How To Treat Abnormal Behavior? | Clinical Psychology
Abnormal behavior is undesirable and harmful to the individual and society. Every care, therefore, needs to be taken to avoid the occurrence of such behavior through preventive measures. However, cases of abnormality in behavior or mental illness are bound to occur and therefore, suitable curative measures are to be taken essentially to help the maladjusted and sick individuals. Mental illness or abnormality in behavior is an individual as well as situational problem and it is not possible to lay down a general treatment. Moreover, the illness needs to be treated in terms of superficial symptoms as well as the root causes. Therefore, the problem of the treatment of mental patients or abnormal should include medical, psychological, and sociological procedures. In this way, therapies for abnormal behavior may be grouped into three broad categories.
- Medical or somatic therapy
- Psychological therapy
- Sociological therapy
Medical or somatic therapy.
Medical therapy concerns the physiological treatment of abnormal behavior. Some of the main measures in this category are drug or chemotherapy, shock therapy, and brain surgery.
Drug or chemotherapy.
There has been widespread use of psychotherapeutic drugs derived from chemical substances in the treatment of mental illness. These drugs can be grouped into the categories – (i) major tranquilizers, (ii) minor tranquilizers, (iii) anti–depressives, (iv) sedatives, and (v) hallucinogenics
Major tranquilizers are used with psychotic patients but may be found useful in the case of alcoholic and senile patients also. They diminish anxiety, agitation, aggressive behavior, hallucinations, and delusions and thus help to control various psychotic symptoms without impairing intelligence or clarity of consciousness chlorpromazine, a drug derived from phenothiazine and reserpine, a crystalline alkaloid extracted from Rauwolfia serpentine, is the two notable tranquilizers which have been found effective.
Minor tranquilizers like meprobamate and chlordiazepoxide reduce anxiety, over-activity, and insomnia.

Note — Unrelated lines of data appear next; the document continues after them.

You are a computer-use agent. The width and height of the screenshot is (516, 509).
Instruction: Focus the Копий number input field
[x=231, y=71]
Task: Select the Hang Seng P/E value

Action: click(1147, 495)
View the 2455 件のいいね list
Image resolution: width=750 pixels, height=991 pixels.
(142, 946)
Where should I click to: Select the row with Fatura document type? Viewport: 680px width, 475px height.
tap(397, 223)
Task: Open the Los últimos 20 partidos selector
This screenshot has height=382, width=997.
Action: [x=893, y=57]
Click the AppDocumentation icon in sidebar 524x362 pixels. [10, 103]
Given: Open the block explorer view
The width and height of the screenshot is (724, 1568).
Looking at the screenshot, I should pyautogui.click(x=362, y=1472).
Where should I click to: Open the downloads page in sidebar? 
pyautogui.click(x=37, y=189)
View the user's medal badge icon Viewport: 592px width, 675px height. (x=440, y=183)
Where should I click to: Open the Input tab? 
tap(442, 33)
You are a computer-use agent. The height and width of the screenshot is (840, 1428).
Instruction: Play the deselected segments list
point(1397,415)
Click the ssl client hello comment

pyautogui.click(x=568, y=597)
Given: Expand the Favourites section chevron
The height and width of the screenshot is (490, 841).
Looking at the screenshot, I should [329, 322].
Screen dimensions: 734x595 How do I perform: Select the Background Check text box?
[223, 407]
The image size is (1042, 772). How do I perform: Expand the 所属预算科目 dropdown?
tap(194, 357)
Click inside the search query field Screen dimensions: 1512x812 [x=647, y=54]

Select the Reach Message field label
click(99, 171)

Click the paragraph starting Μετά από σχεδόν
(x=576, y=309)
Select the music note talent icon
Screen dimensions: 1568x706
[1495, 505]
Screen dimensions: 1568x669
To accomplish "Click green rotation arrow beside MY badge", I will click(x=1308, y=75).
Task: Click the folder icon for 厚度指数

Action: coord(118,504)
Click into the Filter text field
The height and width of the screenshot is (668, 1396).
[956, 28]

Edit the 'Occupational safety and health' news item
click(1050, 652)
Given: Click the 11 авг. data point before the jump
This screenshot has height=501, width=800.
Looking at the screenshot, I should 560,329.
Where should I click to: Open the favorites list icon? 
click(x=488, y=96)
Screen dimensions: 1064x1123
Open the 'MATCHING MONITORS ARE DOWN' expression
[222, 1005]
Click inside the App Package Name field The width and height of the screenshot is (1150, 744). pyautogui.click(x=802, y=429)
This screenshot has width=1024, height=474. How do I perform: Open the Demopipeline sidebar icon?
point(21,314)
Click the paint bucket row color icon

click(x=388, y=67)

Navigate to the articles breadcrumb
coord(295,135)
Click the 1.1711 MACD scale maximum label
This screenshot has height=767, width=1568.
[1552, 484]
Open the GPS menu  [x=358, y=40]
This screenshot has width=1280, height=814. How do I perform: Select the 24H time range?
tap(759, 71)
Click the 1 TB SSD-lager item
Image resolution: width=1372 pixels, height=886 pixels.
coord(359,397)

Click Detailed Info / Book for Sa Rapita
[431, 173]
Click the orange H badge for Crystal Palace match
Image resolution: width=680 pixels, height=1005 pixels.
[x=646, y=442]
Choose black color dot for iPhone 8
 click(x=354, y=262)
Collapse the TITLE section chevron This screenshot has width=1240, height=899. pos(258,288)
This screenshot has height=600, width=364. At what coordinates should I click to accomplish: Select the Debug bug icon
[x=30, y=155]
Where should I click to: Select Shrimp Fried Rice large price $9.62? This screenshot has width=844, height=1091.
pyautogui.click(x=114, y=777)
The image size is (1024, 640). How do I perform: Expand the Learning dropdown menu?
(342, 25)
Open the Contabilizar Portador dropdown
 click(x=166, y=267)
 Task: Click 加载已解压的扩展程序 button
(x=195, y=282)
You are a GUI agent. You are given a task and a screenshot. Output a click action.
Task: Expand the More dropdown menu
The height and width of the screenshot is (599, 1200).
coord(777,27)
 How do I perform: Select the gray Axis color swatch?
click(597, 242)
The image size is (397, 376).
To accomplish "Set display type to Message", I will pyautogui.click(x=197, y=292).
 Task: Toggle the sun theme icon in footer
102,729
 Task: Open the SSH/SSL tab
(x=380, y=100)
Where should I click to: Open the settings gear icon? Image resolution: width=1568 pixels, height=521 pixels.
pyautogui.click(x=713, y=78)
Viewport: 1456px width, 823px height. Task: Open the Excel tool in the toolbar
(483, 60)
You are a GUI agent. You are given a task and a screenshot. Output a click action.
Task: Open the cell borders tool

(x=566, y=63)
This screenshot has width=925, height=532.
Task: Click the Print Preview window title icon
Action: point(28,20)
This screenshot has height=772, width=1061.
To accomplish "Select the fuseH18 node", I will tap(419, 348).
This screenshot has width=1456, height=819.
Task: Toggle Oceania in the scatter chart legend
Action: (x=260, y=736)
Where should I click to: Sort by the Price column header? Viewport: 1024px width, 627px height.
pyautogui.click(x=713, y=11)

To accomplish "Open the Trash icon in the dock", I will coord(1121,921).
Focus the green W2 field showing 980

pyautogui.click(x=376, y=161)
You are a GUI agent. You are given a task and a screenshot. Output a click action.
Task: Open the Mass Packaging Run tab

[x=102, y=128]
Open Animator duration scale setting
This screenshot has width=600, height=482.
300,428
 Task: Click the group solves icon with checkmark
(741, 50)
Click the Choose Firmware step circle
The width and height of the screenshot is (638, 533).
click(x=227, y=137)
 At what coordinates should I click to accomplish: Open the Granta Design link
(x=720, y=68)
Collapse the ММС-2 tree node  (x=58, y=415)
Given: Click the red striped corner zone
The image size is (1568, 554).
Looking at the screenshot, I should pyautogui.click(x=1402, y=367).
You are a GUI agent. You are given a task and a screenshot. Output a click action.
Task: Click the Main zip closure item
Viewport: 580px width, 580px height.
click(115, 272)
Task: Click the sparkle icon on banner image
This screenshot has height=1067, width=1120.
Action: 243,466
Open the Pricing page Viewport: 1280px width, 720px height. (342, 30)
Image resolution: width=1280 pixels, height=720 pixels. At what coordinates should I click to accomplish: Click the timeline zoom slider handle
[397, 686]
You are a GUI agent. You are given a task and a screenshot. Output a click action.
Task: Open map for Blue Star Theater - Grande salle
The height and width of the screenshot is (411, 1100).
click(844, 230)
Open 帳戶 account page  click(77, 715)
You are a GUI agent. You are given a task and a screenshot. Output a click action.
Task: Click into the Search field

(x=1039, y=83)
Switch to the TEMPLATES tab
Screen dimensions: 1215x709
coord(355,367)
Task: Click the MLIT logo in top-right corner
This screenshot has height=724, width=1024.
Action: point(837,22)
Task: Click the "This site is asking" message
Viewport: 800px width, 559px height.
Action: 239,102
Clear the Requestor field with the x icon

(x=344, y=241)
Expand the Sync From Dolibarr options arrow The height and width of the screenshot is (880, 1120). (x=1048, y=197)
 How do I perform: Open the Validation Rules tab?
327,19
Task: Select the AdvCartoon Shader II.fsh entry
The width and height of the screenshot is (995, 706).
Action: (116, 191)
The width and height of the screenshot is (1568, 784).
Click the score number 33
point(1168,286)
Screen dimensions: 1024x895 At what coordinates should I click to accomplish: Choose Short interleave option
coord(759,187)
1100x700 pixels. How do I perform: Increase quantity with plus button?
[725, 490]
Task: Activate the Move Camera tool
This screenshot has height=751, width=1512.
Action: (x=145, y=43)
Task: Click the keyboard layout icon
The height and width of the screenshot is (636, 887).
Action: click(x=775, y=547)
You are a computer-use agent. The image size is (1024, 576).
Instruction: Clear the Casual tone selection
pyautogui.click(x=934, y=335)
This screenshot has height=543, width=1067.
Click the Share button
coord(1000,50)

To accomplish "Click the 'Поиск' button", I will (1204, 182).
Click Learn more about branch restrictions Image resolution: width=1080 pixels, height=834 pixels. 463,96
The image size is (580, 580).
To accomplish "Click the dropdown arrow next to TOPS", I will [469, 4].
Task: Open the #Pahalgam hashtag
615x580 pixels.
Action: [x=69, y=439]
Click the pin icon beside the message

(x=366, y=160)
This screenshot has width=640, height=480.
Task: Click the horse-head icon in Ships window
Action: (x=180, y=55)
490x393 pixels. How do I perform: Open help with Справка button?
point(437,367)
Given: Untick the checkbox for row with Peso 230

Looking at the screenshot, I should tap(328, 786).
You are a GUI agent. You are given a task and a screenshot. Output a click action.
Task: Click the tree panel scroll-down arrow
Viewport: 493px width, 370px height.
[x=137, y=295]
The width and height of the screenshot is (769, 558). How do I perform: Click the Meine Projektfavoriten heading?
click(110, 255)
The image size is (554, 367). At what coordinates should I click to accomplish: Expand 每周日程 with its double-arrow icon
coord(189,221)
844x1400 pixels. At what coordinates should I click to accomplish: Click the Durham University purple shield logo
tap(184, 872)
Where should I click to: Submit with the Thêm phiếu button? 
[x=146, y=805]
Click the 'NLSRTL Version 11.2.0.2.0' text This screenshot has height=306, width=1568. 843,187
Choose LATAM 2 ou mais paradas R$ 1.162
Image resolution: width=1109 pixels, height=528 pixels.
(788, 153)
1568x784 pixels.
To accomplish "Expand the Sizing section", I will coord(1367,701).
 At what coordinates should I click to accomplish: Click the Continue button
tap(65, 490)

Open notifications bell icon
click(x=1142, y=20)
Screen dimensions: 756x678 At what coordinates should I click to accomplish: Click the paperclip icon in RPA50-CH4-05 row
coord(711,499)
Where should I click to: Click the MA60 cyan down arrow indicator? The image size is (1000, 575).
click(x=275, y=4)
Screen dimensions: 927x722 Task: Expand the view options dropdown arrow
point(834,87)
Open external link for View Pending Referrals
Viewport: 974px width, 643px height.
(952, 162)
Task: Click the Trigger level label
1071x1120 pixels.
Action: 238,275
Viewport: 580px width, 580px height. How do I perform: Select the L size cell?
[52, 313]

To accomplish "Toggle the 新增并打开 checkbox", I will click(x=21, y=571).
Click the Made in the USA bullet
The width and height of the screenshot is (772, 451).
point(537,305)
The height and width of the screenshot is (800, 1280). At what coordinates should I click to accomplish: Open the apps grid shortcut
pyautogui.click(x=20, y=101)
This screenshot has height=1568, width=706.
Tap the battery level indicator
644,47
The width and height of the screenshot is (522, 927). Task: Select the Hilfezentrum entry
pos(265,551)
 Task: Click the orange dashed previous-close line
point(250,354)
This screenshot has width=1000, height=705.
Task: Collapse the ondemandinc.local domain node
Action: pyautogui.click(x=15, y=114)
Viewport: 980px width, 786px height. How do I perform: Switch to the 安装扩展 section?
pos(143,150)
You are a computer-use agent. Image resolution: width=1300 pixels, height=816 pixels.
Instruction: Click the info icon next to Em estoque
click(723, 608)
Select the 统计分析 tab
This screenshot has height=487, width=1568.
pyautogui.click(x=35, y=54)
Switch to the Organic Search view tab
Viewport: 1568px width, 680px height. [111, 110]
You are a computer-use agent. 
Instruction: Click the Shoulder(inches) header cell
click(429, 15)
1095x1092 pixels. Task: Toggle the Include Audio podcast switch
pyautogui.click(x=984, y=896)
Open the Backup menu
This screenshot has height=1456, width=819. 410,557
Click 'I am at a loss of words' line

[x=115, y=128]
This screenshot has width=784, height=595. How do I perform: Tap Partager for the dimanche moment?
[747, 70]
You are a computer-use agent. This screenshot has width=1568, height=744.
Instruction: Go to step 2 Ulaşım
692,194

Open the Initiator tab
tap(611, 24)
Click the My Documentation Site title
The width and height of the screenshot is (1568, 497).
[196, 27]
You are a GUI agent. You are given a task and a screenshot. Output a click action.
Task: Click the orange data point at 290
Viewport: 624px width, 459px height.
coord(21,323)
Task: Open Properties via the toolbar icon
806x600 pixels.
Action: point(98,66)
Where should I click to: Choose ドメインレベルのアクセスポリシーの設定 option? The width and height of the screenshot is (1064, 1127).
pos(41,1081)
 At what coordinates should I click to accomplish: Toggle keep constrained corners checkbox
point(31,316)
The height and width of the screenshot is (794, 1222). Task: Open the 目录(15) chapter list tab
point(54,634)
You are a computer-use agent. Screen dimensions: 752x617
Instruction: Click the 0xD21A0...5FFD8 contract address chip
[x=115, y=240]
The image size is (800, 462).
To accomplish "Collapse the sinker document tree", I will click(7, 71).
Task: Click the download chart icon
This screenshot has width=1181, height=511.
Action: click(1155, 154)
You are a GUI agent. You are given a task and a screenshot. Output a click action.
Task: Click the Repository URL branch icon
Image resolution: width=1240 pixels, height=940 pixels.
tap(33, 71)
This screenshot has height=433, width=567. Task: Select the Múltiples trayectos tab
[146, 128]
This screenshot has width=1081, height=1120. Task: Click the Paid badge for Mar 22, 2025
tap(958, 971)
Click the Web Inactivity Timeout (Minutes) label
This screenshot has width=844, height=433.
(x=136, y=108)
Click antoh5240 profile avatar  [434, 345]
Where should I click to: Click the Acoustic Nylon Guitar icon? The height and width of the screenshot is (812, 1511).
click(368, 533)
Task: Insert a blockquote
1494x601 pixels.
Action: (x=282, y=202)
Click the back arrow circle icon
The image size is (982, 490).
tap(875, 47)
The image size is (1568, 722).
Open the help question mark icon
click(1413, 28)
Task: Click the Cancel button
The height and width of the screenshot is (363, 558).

Sedatives carry side effects such as interference with clarity of consciousness, and causing drowsiness therefore in many cases, the use of tranquilizers is widely recommended in place of sedatives.
Depressants like lithium carbonate are mainly used in the treatment of agitated depression.
Anticonvulsant drugs like trimethadione and sodium diphenylhydantoin are found to be effective in controlling several types of epilepsy.
Hallucinogenic drugs such as LSD and mescaline, are useful in the treatment of schizophrenic patients, particularly children.
The use of drugs has been effective in reducing the severity of symptoms and making the management of patients convenient in the hospital or at home. It has made it possible for many patients to function in the community instead of remaining in the hospital. The drugs make many more patients access psychological and sociological treatment.
However, the use of drugs has many limitations and drawbacks. The drugs and the dosage vary for different illnesses and patients. Therefore matching drugs and dosage to meet the needs of a given patient in a particular situation is an uphill task. Moreover, the drugs may also carry side – effects. The advantages are not also enduring as the drugs tend to “mask” symptoms rather than come to grips with the actual causes of abnormal behavior. Hence, drug therapy cannot be taken as a complete treatment for an abnormal behavior and has to be supplemented with other physical or psychological measures
Shock therapy.
It involves an artificial induction of deep comas, convulsions, or both by shock-inducing drugs or electric current. This therapy is recommended for patients who are difficult to control or do not benefit from drug therapy.
In insulin shock therapy (IST) or insulin coma therapy (ICT), the patient is given insulin injection intramuscularly early in the morning causing a decrease in the blood sugar level. As a result, he passes through the stages of restlessness, unconsciousness, and convulsions and eventually goes into a coma in which he does not respond even to a pinprick or other painful stimulation. He remains in this stage of coma for about an hour and then his blood sugar level is raised through his own body chemistry or by giving sugar contents resulting at the end of the insulin shock episode. Although insulin shock therapy was formerly used extensively in the treatment of schizophrenia, it has been largely replaced either by newer drug therapies or electroconvulsive therapy.
In Electroconvulsive therapy (ECT), also referred to as Electroshock therapy (EST), convulsion is produced by passing an electric current through the brain of the patient. For this purpose, he is placed on a comfortable bed and electrodes are placed on each side of his head, and an alternating current, usually between 100 and 200 volts, is passed between them for a period of about two seconds. Patients are generally given muscle relaxants before administering ECT. While inducing current, the shoulders and limbs of the patient are held lightly by nurses and attendants, and a rubber gag is placed between his teeth to prevent injury during the convulsion. About five to ten ECTs are given two to three times a week depending upon the requirements of the situation. There is confusion and loss of memory during the period immediately before and after treatment, but it gradually returns in a few weeks.
The ECT has been helpful for depression, involutional melancholia, mania, schizophrenia, and other psychotic reactions. It is quite popular for controlling cases of agitated depression and schizophrenia and is found useful for patients who do not respond well to drug therapy.